Stacy keeps Alaska soccer pipeline flowing to Northern Arizona

August 18, 2021

Aubrey Stacy

Aubrey Stacy of Fairbanks wasn’t surprised to find out that she will be the fifth Alaska woman since 2011 to play soccer at Northern Arizona University. If anything, it validated her decision.

“We do have the talent to produce Division I players and Flagstaff is a great place for Alaska kids,” she said. “NAU is a great school with great facilities. Flagstaff is beautiful and I really love it here.”

Stacy is determined to do her part to keep the Alaska pipeline flowing to NAU. Of the five Alaskans to play soccer for the Lumberjacks over the years, she is the only one from Fairbanks.

“Flagstaff is a lot like Fairbanks in some ways – small community, everyone knows everyone,” she said. “I’ve been asking some girls in Fairbanks, ‘Hey if you wanna come down to the soccer ID camp, I can introduce you to coaches.’ I really do want to help provide opportunities for young athletes who are in Alaska who could potentially want to come play college soccer.”

The recent West Valley High graduate comes to NAU on the heels of a sensational high school career that saw her score 47 goals and rack up 17 assists with the Wolfpack.

Stacy, 18, was named Gatorade Alaska Player of the Year as a senior but had her final season cut short after tearing the ACL in her left knee at the state tournament.

“I have been recovering. I had surgery about seven weeks ago and my PT is going great,” Stacy said. “I’m getting full range of motion and everything.

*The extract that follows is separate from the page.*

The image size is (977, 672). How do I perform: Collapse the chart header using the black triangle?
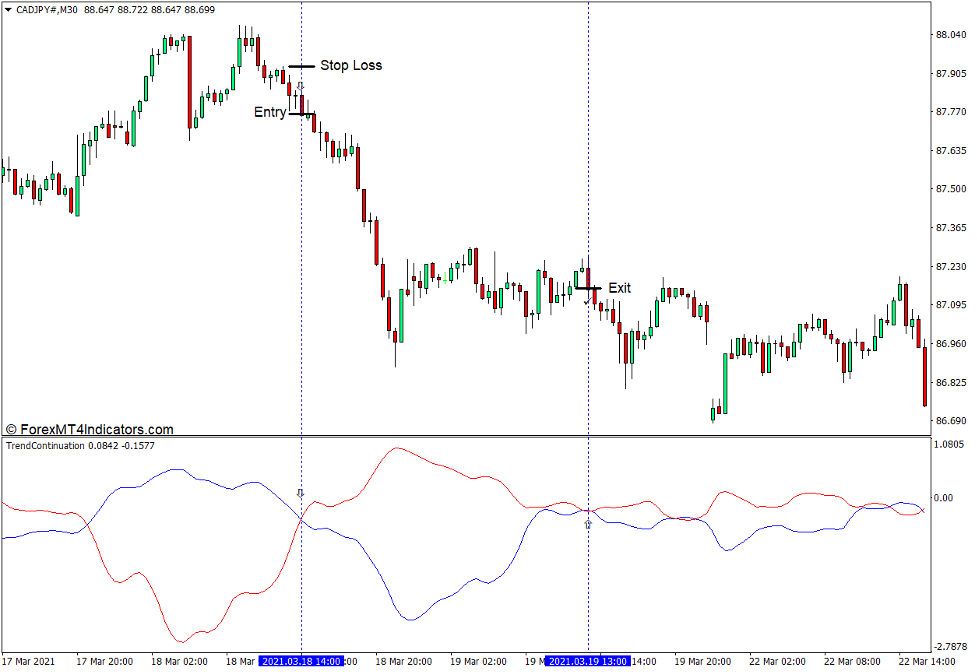click(8, 10)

Right now, I’m just trying to focus on maintaining my muscle mass, so I can come back even stronger.”

Stacy will sit out this season as a medical redshirt but has remained involved with her new team.

“I attend every single practice,” she said. “Obviously, it is hard seeing the girls practice and everything because I would love to be out there with them, but I have an amazing support system with this team and staff.”

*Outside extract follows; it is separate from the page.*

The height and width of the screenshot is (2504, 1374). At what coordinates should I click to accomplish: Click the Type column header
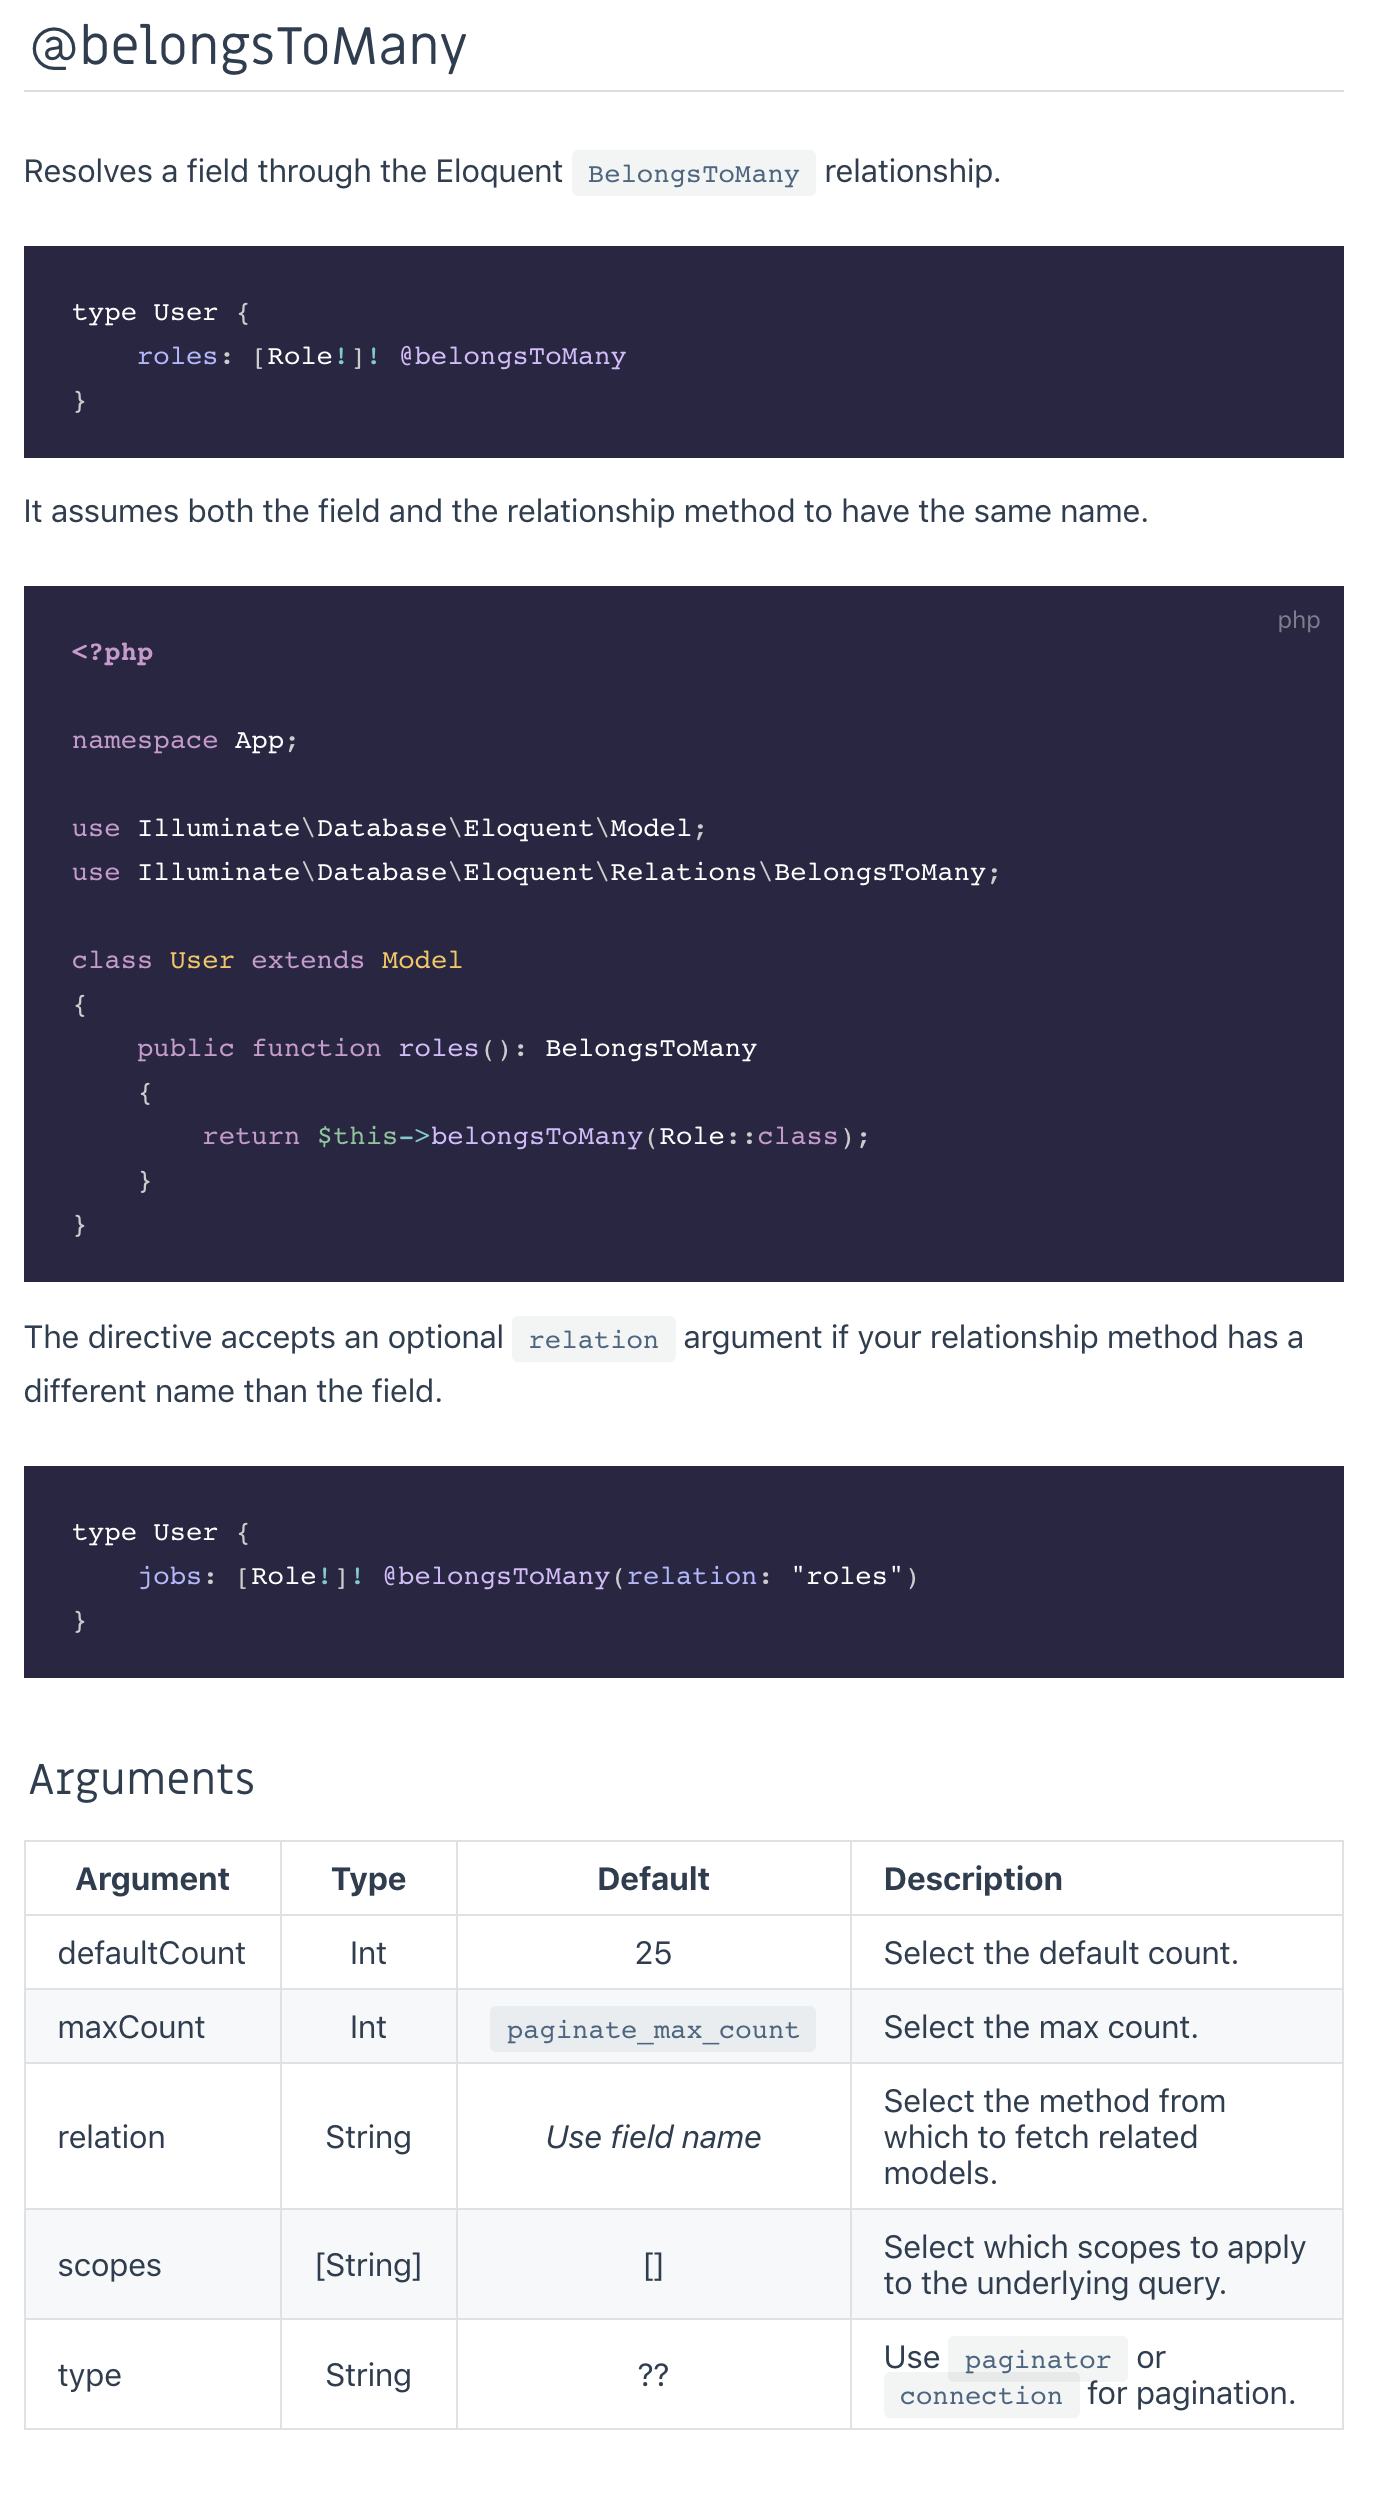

“I really do think that I draw a lot of my strength from their support when it comes to my recovery.”

Stacy has stayed positive by staying involved.

“I’m still doing team events,” she said. “We actually just went to an event called ‘Meet the Jacks’ where a lot of sports teams showed up. It’s a fun little thing because Flagstaff is such a small city, it’s very much a college town. Residents will go to every single college game no matter the sport, so we have a lot of supporters here. I met some kids, who were soccer fans. It was just overall a really good time.”

Stacy will be the fifth Alaska high school star in the last decade to play college soccer for the Lumberjacks of the Big Sky Conference, joining Carolyn Savage out of Dimond, Sarah Tarver from Juneau, Haleigh Van Allen of Service and Malia Lyken from Dimond.

Carolyn Savage Soccer

Carolyn Savage

Sarah Tarver Soccer

Sarah Tarver

Haleigh Van Allen soccer

Haleigh Van Allen

Malia Lyken soccer

Malia Lyken

Together, the group of Alaskan scored 19 goals combined – six by Savage, five by Tarver, and four apiece from Van Allen and Lyken.

Stacy looks to continue the legacy of Lumberjacks’ goal scorers from Alaska.

“I play whatever position my coaches need me to play, but I would like to play somewhere attacking wise; midfield or even front three,” she said. “I was recruited to be an attacker, so I’m assuming I’m still going to be an attacker.”

The 5-foot-7 Stacy is an impact player – durable and dynamic.

“I enjoy attacking because of the sheer thrill,” she said. “You get a ball down the sideline and you’re in a footrace with a defender next to you, it’s really just very energetic. There’s nothing more satisfying than being able to score a goal and put your team up.”

As much as Stacy wants to score goals, she wants to earn her degree even more. She will major in Public Health with a minor in Community Health.

“Being a student-athlete, the student part comes first,” she said. “I didn’t go out looking for a D1 school. I wanted to play college soccer, but I really didn’t care if it was D1 or not. I wanted to be comfortable on the campus and wanted to focus on academics more than athletics.

“I wanted to find a school that I would want to go to regardless if I played soccer or not.”